Task instructions ::
A - In the article on Randy Gregory's lawsuit, reproduce the passage from "The NFL has" to "positive for it.", changing "sued" to "filed suit against".
B - Condense the paragraph of the article on Randy Gregory's lawsuit that begins "Via Justin Wingerter of BusinessDen" while preserving its main facts.
C - In the article on Randy Gregory's lawsuit, what reason did the NFL and the Broncos give for denying his request, according to the civil complaint?

Document segment ::

────

Randy Gregory sues NFL, Broncos over fines for THC use

Yahoo News

The NFL has largely abandoned the notion of suspending players for marijuana. However, they can still be fined. And one player is pushing back against more than $500,000 in fines that have been imposed on him.

Via Justin Wingerter of BusinessDen, former Broncos defensive end Randy Gregory has sued both the league and the team under the Colorado Anti-Discrimination Act. The argument is that Gregory needs THC to treat social-anxiety disorder and PTSD, and that he nevertheless has been fined more than $500,000 after testing positive for it.

“Mr. Gregory requested an accommodation from the NFL and Broncos to consume Dronabinol to treat his disabilities,” the civil complaint alleges. “Specifically, Mr. Gregory sought to consume Dronabinol,  which is synthetic cannabis, at the direction of his treating physician during non-work hours. The NFL and the Broncos denied his request noting that THC is a federally controlled substance. Since requesting an accommodation, Mr. Gregory has paid $532,500 in penalties to the NFL for consuming THC to treat his disabilities. Regardless of a positive test, Mr. Gregory is expected to play in every game, attend practice, attend media sessions, and fulfil his job responsibilities. In other words, he cannot be suspended for a positive test alone. Significantly, the NFL and the Broncos profited from Mr. Gregory’s continued employment.”

────

Data entries ::
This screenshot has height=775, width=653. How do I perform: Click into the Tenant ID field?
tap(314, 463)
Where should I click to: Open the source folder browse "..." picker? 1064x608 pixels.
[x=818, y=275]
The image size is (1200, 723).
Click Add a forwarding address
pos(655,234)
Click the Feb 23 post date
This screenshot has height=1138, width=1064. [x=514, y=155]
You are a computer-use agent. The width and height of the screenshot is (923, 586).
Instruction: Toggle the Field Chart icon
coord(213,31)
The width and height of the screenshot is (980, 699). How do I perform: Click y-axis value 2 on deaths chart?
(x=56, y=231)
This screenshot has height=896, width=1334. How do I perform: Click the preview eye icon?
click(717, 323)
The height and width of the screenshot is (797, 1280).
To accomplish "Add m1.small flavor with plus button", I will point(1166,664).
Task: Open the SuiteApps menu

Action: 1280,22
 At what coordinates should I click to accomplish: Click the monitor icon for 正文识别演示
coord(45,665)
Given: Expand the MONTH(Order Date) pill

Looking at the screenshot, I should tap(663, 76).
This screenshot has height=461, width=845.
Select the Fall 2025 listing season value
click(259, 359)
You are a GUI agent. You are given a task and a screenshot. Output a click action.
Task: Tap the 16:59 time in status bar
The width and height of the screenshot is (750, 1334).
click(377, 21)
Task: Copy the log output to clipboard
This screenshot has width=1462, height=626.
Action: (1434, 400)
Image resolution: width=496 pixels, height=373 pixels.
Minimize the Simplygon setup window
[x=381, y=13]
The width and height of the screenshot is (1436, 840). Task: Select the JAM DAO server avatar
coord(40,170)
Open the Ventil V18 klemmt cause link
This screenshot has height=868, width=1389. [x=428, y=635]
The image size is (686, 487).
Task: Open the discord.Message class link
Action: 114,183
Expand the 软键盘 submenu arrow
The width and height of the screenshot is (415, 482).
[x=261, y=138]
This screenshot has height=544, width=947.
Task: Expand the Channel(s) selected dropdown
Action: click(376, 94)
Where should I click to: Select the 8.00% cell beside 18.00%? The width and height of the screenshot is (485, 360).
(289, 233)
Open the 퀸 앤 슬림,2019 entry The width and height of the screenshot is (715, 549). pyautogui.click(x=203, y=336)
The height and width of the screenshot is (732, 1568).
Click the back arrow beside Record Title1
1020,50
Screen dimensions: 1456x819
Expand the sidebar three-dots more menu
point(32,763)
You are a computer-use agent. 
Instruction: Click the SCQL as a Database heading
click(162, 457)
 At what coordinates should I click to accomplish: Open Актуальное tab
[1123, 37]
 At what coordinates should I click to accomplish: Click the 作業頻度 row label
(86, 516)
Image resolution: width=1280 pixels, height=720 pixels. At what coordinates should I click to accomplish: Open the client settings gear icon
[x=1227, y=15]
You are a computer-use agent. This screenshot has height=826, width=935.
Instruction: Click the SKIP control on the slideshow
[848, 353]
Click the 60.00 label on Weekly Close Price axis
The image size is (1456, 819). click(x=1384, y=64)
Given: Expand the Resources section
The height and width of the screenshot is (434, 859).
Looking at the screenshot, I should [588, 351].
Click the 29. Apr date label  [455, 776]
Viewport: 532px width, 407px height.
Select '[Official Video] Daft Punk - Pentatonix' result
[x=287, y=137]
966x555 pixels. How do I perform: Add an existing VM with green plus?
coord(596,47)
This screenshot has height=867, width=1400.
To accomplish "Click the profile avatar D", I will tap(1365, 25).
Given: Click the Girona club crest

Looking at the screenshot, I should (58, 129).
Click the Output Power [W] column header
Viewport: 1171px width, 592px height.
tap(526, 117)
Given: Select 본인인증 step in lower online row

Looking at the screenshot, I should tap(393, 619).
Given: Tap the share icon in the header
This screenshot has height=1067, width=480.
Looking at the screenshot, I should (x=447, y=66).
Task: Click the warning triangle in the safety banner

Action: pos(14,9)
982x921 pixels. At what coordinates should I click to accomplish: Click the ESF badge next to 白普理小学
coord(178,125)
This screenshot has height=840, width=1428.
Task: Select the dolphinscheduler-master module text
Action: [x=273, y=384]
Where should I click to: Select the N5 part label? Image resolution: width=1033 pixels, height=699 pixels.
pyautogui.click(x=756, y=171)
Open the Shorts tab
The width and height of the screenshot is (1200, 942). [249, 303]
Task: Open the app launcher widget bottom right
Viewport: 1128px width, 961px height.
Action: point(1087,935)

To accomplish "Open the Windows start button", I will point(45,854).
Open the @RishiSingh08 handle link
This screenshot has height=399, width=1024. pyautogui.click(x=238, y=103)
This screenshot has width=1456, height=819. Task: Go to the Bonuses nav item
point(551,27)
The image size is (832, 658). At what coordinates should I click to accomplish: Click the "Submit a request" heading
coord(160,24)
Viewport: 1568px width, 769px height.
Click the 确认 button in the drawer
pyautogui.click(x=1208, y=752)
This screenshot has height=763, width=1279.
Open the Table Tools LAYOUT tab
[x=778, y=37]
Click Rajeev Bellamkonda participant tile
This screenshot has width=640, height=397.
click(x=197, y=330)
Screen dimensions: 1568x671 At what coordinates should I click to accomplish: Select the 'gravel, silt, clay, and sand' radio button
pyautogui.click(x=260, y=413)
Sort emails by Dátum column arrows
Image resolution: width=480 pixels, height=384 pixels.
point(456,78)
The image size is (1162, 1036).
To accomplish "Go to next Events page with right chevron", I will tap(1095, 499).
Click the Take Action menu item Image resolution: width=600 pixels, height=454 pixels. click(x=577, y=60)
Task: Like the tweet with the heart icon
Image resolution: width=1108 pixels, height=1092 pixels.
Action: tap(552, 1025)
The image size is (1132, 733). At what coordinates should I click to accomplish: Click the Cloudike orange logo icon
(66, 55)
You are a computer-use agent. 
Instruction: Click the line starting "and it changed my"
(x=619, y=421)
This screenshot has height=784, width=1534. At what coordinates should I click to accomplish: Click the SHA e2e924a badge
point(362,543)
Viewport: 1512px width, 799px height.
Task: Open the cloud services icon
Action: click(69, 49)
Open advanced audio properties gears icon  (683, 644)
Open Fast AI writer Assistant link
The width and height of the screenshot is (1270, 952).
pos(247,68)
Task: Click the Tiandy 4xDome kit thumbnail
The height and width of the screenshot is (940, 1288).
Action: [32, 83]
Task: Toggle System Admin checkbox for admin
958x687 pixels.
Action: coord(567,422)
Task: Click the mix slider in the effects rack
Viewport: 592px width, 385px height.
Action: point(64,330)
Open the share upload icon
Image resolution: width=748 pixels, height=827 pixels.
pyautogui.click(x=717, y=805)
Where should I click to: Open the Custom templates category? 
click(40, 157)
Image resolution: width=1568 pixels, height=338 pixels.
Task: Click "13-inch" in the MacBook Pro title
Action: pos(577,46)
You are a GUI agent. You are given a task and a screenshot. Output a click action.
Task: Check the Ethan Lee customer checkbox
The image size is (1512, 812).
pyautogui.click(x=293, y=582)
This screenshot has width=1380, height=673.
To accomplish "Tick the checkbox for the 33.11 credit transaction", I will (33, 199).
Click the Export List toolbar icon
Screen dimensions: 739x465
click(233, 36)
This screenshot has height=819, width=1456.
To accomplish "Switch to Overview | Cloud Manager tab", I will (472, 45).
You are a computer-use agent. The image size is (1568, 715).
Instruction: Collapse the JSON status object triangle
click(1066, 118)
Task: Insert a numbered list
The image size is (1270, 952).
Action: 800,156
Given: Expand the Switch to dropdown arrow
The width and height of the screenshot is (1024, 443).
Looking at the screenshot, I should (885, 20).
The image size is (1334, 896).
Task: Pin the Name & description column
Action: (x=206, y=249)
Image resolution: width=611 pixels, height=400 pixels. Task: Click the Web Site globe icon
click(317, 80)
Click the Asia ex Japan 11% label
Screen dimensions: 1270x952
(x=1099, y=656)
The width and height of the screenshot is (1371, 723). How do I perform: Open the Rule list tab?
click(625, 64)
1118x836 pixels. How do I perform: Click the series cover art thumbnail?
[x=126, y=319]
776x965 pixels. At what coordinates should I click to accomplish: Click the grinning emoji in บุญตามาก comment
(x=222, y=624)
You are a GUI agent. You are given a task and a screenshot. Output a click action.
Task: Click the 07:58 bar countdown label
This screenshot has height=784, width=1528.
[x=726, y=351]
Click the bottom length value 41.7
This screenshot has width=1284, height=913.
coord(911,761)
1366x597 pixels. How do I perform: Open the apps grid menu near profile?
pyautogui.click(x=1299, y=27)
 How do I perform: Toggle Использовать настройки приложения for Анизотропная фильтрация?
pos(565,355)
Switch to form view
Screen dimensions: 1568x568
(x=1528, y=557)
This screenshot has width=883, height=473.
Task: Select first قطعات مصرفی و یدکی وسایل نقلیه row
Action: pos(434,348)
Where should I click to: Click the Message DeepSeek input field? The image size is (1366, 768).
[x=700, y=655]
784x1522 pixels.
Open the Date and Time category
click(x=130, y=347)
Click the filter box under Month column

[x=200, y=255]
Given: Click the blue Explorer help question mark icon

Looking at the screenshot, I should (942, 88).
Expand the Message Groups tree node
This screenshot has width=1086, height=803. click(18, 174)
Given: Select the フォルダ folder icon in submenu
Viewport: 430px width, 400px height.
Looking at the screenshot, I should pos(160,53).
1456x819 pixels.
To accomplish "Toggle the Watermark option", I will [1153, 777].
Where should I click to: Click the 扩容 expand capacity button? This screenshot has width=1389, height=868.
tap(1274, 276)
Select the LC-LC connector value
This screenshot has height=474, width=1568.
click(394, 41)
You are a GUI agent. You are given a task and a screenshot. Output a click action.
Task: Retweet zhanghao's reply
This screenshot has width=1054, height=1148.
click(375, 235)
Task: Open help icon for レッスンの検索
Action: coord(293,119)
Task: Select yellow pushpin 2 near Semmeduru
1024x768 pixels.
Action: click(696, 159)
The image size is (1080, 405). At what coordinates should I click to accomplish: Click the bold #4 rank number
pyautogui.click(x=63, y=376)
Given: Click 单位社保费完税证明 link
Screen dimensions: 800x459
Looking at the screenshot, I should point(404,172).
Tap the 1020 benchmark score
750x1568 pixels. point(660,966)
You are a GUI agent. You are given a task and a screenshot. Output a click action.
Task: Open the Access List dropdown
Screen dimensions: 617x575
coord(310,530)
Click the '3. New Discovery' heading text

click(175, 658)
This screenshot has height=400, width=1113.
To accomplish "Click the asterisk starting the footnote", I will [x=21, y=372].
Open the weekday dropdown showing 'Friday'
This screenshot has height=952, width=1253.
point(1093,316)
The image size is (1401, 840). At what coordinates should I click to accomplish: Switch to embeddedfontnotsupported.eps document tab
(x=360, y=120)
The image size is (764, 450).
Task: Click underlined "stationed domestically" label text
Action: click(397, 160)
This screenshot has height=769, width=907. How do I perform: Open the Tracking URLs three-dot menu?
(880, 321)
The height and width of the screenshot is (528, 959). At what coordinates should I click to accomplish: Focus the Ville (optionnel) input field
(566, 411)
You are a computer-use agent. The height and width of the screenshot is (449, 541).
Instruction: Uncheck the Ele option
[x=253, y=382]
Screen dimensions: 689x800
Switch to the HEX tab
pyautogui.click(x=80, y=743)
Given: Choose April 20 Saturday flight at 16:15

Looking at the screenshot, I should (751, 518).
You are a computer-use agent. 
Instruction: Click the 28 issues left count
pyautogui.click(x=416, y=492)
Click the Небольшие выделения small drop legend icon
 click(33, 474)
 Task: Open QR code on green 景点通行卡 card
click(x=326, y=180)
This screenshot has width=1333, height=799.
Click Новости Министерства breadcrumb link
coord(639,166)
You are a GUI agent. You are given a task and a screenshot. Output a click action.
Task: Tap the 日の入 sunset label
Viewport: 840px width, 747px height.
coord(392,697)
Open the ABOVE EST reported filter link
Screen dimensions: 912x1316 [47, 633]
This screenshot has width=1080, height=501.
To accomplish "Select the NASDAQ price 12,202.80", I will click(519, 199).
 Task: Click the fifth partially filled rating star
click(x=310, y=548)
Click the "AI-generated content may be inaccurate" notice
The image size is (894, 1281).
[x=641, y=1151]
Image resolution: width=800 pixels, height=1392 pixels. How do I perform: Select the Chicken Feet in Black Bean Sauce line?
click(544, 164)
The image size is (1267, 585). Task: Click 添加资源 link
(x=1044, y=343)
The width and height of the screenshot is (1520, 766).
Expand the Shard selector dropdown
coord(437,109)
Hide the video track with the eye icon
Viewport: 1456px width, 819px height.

────

In response ::
A -
The NFL has largely abandoned the notion of suspending players for marijuana. However, they can still be fined. And one player is pushing back against more than $500,000 in fines that have been imposed on him.

Via Justin Wingerter of BusinessDen, former Broncos defensive end Randy Gregory has filed suit against both the league and the team under the Colorado Anti-Discrimination Act. The argument is that Gregory needs THC to treat social-anxiety disorder and PTSD, and that he nevertheless has been fined more than $500,000 after testing positive for it.

B - Former Broncos defensive end Randy Gregory has sued the NFL and the Broncos under the Colorado Anti-Discrimination Act, as reported by Justin Wingerter of BusinessDen. He argues that he needs THC to treat social-anxiety disorder and PTSD but has still been fined more than $500,000 for testing positive for it.

C - They noted that THC is a federally controlled substance.